GIVEN EXERCISE
Rewrite the records below, swapping "Output a click action" for "Return a single click action" wherever it occurs and keeping everything else unchanged.

(Entries drawn from a collection)
- - - -

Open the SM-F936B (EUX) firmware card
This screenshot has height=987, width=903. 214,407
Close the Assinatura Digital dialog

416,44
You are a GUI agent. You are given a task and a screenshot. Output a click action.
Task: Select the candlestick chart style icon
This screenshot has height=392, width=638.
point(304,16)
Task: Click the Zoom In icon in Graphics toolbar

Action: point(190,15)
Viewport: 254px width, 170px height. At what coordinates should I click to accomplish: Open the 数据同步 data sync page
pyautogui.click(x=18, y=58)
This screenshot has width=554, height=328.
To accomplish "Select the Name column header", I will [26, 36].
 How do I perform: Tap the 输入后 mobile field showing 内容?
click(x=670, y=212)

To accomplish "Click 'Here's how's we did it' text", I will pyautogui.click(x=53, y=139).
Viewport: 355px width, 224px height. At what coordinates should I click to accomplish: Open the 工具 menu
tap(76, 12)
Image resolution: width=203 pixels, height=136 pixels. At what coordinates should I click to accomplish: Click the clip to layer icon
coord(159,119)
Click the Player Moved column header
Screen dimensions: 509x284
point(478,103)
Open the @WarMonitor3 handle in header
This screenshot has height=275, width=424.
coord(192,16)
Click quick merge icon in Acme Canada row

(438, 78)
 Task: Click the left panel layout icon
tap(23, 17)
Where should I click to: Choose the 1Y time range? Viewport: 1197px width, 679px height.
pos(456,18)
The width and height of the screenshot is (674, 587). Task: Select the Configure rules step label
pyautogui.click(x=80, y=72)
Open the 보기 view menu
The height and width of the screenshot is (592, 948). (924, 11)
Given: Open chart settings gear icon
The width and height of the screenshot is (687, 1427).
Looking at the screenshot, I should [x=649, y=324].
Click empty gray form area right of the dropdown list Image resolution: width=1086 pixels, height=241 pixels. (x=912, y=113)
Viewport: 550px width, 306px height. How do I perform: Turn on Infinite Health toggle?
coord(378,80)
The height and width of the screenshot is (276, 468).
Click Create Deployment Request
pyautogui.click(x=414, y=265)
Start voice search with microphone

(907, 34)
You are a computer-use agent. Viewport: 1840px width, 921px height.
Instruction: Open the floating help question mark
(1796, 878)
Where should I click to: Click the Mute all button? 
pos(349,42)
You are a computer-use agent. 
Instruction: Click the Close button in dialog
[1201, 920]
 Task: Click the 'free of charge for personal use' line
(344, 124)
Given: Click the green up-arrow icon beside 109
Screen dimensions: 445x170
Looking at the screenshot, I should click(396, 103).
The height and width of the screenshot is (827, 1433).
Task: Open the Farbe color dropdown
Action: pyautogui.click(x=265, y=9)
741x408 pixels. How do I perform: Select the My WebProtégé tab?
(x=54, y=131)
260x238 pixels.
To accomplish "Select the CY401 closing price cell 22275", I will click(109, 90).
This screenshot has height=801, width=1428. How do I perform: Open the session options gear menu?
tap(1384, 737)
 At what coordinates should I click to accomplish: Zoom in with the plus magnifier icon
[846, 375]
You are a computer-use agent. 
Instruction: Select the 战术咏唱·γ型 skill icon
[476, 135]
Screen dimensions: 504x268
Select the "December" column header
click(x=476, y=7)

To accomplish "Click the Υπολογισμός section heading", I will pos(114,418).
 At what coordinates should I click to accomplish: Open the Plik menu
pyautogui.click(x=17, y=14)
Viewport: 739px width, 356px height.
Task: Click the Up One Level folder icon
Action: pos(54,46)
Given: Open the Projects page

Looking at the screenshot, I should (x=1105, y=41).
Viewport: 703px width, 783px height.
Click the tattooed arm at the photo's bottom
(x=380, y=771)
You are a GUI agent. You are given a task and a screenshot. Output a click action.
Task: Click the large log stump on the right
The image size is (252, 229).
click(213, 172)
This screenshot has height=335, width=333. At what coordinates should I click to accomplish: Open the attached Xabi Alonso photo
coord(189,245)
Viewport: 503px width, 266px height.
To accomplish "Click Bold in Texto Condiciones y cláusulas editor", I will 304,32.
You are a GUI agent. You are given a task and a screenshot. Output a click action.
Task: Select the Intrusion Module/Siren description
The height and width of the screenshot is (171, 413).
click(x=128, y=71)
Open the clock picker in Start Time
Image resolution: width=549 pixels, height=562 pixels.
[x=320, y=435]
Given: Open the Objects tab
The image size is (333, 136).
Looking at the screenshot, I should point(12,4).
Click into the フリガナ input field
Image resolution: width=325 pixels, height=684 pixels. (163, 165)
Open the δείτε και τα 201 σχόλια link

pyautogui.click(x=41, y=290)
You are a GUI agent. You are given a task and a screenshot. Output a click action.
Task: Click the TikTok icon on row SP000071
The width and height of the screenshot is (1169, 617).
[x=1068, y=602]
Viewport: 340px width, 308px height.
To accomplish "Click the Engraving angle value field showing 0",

- - - -

ANSWER TO THE EXERCISE
Open the SM-F936B (EUX) firmware card
This screenshot has height=987, width=903. 214,407
Close the Assinatura Digital dialog

416,44
You are a GUI agent. You are given a task and a screenshot. Return a single click action.
Task: Select the candlestick chart style icon
This screenshot has height=392, width=638.
point(304,16)
Task: Click the Zoom In icon in Graphics toolbar

Action: point(190,15)
Viewport: 254px width, 170px height. At what coordinates should I click to accomplish: Open the 数据同步 data sync page
pyautogui.click(x=18, y=58)
This screenshot has width=554, height=328.
To accomplish "Select the Name column header", I will [26, 36].
 How do I perform: Tap the 输入后 mobile field showing 内容?
click(x=670, y=212)

To accomplish "Click 'Here's how's we did it' text", I will pyautogui.click(x=53, y=139).
Viewport: 355px width, 224px height. At what coordinates should I click to accomplish: Open the 工具 menu
tap(76, 12)
Image resolution: width=203 pixels, height=136 pixels. At what coordinates should I click to accomplish: Click the clip to layer icon
coord(159,119)
Click the Player Moved column header
Screen dimensions: 509x284
point(478,103)
Open the @WarMonitor3 handle in header
This screenshot has height=275, width=424.
coord(192,16)
Click quick merge icon in Acme Canada row

(438, 78)
 Task: Click the left panel layout icon
tap(23, 17)
Where should I click to: Choose the 1Y time range? Viewport: 1197px width, 679px height.
pos(456,18)
The width and height of the screenshot is (674, 587). Task: Select the Configure rules step label
pyautogui.click(x=80, y=72)
Open the 보기 view menu
The height and width of the screenshot is (592, 948). (924, 11)
Given: Open chart settings gear icon
The width and height of the screenshot is (687, 1427).
Looking at the screenshot, I should [x=649, y=324].
Click empty gray form area right of the dropdown list Image resolution: width=1086 pixels, height=241 pixels. (x=912, y=113)
Viewport: 550px width, 306px height. How do I perform: Turn on Infinite Health toggle?
coord(378,80)
The height and width of the screenshot is (276, 468).
Click Create Deployment Request
pyautogui.click(x=414, y=265)
Start voice search with microphone

(907, 34)
You are a computer-use agent. Viewport: 1840px width, 921px height.
Instruction: Open the floating help question mark
(1796, 878)
Where should I click to: Click the Mute all button? 
pos(349,42)
You are a computer-use agent. 
Instruction: Click the Close button in dialog
[1201, 920]
 Task: Click the 'free of charge for personal use' line
(344, 124)
Given: Click the green up-arrow icon beside 109
Screen dimensions: 445x170
Looking at the screenshot, I should click(396, 103).
The height and width of the screenshot is (827, 1433).
Task: Open the Farbe color dropdown
Action: pyautogui.click(x=265, y=9)
741x408 pixels. How do I perform: Select the My WebProtégé tab?
(x=54, y=131)
260x238 pixels.
To accomplish "Select the CY401 closing price cell 22275", I will click(109, 90).
This screenshot has height=801, width=1428. How do I perform: Open the session options gear menu?
tap(1384, 737)
 At what coordinates should I click to accomplish: Zoom in with the plus magnifier icon
[846, 375]
You are a computer-use agent. 
Instruction: Select the 战术咏唱·γ型 skill icon
[476, 135]
Screen dimensions: 504x268
Select the "December" column header
click(x=476, y=7)

To accomplish "Click the Υπολογισμός section heading", I will pos(114,418).
 At what coordinates should I click to accomplish: Open the Plik menu
pyautogui.click(x=17, y=14)
Viewport: 739px width, 356px height.
Task: Click the Up One Level folder icon
Action: pos(54,46)
Given: Open the Projects page

Looking at the screenshot, I should (x=1105, y=41).
Viewport: 703px width, 783px height.
Click the tattooed arm at the photo's bottom
(x=380, y=771)
You are a GUI agent. You are given a task and a screenshot. Return a single click action.
Task: Click the large log stump on the right
The image size is (252, 229).
click(213, 172)
This screenshot has height=335, width=333. At what coordinates should I click to accomplish: Open the attached Xabi Alonso photo
coord(189,245)
Viewport: 503px width, 266px height.
To accomplish "Click Bold in Texto Condiciones y cláusulas editor", I will 304,32.
You are a GUI agent. You are given a task and a screenshot. Return a single click action.
Task: Select the Intrusion Module/Siren description
The height and width of the screenshot is (171, 413).
click(x=128, y=71)
Open the clock picker in Start Time
Image resolution: width=549 pixels, height=562 pixels.
[x=320, y=435]
Given: Open the Objects tab
The image size is (333, 136).
Looking at the screenshot, I should point(12,4).
Click into the フリガナ input field
Image resolution: width=325 pixels, height=684 pixels. (163, 165)
Open the δείτε και τα 201 σχόλια link

pyautogui.click(x=41, y=290)
You are a GUI agent. You are given a task and a screenshot. Return a single click action.
Task: Click the TikTok icon on row SP000071
The width and height of the screenshot is (1169, 617).
[x=1068, y=602]
Viewport: 340px width, 308px height.
To accomplish "Click the Engraving angle value field showing 0",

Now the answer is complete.